:: Exercise prompt ::
Once you have read the records, output them exactly.

:: Source information ::

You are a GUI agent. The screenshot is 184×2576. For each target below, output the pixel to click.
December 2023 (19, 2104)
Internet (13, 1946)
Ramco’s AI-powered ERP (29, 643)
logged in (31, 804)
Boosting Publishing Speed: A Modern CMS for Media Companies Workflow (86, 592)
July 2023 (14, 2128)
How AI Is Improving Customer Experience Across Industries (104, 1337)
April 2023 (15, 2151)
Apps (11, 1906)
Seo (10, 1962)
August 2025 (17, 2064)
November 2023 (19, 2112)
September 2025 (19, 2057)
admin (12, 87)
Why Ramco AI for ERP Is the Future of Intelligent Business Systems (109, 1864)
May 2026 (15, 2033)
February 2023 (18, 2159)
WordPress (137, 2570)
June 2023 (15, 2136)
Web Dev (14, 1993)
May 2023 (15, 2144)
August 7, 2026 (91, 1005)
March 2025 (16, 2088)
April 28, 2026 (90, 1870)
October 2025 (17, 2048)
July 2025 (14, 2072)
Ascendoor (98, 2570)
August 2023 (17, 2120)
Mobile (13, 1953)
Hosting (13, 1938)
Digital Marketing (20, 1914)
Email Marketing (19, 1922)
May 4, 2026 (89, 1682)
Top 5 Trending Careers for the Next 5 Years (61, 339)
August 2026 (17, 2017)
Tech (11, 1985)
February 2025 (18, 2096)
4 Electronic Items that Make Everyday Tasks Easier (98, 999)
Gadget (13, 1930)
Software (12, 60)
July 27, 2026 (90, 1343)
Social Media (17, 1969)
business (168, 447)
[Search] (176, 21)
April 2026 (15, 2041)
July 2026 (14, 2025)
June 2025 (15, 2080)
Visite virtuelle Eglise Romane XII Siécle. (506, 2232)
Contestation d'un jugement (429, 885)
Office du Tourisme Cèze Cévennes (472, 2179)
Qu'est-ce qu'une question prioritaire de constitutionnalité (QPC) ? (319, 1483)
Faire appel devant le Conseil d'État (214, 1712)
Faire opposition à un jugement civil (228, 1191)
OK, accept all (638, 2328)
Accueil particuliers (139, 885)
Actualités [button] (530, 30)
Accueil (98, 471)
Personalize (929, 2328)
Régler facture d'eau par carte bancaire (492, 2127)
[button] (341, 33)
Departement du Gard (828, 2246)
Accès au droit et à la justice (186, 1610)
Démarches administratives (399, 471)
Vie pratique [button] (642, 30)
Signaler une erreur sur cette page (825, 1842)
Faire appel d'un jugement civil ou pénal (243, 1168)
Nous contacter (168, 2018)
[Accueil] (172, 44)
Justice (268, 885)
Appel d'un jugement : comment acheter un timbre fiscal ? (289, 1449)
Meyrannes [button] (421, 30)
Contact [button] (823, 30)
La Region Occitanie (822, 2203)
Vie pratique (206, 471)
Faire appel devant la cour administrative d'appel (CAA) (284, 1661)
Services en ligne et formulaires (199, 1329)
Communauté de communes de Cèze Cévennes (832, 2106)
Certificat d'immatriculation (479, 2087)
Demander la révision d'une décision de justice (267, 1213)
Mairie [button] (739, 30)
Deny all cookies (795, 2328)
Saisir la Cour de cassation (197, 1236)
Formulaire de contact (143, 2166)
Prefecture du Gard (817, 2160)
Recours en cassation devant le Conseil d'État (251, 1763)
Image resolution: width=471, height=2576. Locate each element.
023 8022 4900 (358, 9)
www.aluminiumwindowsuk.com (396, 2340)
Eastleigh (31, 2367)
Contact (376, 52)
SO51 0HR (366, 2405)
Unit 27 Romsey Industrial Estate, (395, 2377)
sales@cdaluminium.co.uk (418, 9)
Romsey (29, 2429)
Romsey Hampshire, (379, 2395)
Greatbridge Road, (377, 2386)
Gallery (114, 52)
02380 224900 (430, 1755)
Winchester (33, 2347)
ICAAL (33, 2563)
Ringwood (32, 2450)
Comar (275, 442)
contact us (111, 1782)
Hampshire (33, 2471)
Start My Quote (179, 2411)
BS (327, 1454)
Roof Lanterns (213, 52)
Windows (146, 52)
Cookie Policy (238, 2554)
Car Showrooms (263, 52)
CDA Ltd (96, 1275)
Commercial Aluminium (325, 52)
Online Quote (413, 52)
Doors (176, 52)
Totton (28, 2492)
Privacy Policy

:: Solved problem ::
You are a GUI agent. The screenshot is 184×2576. For each target below, output the pixel to click.
December 2023 (19, 2104)
Internet (13, 1946)
Ramco’s AI-powered ERP (29, 643)
logged in (31, 804)
Boosting Publishing Speed: A Modern CMS for Media Companies Workflow (86, 592)
July 2023 (14, 2128)
How AI Is Improving Customer Experience Across Industries (104, 1337)
April 2023 (15, 2151)
Apps (11, 1906)
Seo (10, 1962)
August 2025 (17, 2064)
November 2023 (19, 2112)
September 2025 (19, 2057)
admin (12, 87)
Why Ramco AI for ERP Is the Future of Intelligent Business Systems (109, 1864)
May 2026 (15, 2033)
February 2023 (18, 2159)
WordPress (137, 2570)
June 2023 (15, 2136)
Web Dev (14, 1993)
May 2023 (15, 2144)
August 7, 2026 (91, 1005)
March 2025 (16, 2088)
April 28, 2026 (90, 1870)
October 2025 (17, 2048)
July 2025 (14, 2072)
Ascendoor (98, 2570)
August 2023 (17, 2120)
Mobile (13, 1953)
Hosting (13, 1938)
Digital Marketing (20, 1914)
Email Marketing (19, 1922)
May 4, 2026 (89, 1682)
Top 5 Trending Careers for the Next 5 Years (61, 339)
August 2026 (17, 2017)
Tech (11, 1985)
February 2025 (18, 2096)
4 Electronic Items that Make Everyday Tasks Easier (98, 999)
Gadget (13, 1930)
Software (12, 60)
July 27, 2026 (90, 1343)
Social Media (17, 1969)
business (168, 447)
[Search] (176, 21)
April 2026 (15, 2041)
July 2026 (14, 2025)
June 2025 (15, 2080)
Visite virtuelle Eglise Romane XII Siécle. (506, 2232)
Contestation d'un jugement (429, 885)
Office du Tourisme Cèze Cévennes (472, 2179)
Qu'est-ce qu'une question prioritaire de constitutionnalité (QPC) ? (319, 1483)
Faire appel devant le Conseil d'État (214, 1712)
Faire opposition à un jugement civil (228, 1191)
OK, accept all (638, 2328)
Accueil particuliers (139, 885)
Actualités [button] (530, 30)
Accueil (98, 471)
Personalize (929, 2328)
Régler facture d'eau par carte bancaire (492, 2127)
[button] (341, 33)
Departement du Gard (828, 2246)
Accès au droit et à la justice (186, 1610)
Démarches administratives (399, 471)
Vie pratique [button] (642, 30)
Signaler une erreur sur cette page (825, 1842)
Faire appel d'un jugement civil ou pénal (243, 1168)
Nous contacter (168, 2018)
[Accueil] (172, 44)
Justice (268, 885)
Appel d'un jugement : comment acheter un timbre fiscal ? (289, 1449)
Meyrannes [button] (421, 30)
Contact [button] (823, 30)
La Region Occitanie (822, 2203)
Vie pratique (206, 471)
Faire appel devant la cour administrative d'appel (CAA) (284, 1661)
Services en ligne et formulaires (199, 1329)
Communauté de communes de Cèze Cévennes (832, 2106)
Certificat d'immatriculation (479, 2087)
Demander la révision d'une décision de justice (267, 1213)
Mairie [button] (739, 30)
Deny all cookies (795, 2328)
Saisir la Cour de cassation (197, 1236)
Formulaire de contact (143, 2166)
Prefecture du Gard (817, 2160)
Recours en cassation devant le Conseil d'État (251, 1763)
Image resolution: width=471, height=2576. Locate each element.
023 8022 4900 (358, 9)
www.aluminiumwindowsuk.com (396, 2340)
Eastleigh (31, 2367)
Contact (376, 52)
SO51 0HR (366, 2405)
Unit 27 Romsey Industrial Estate, (395, 2377)
sales@cdaluminium.co.uk (418, 9)
Romsey (29, 2429)
Romsey Hampshire, (379, 2395)
Greatbridge Road, (377, 2386)
Gallery (114, 52)
02380 224900 (430, 1755)
Winchester (33, 2347)
ICAAL (33, 2563)
Ringwood (32, 2450)
Comar (275, 442)
contact us (111, 1782)
Hampshire (33, 2471)
Start My Quote (179, 2411)
BS (327, 1454)
Roof Lanterns (213, 52)
Windows (146, 52)
Cookie Policy (238, 2554)
Car Showrooms (263, 52)
CDA Ltd (96, 1275)
Commercial Aluminium (325, 52)
Online Quote (413, 52)
Doors (176, 52)
Totton (28, 2492)
Privacy Policy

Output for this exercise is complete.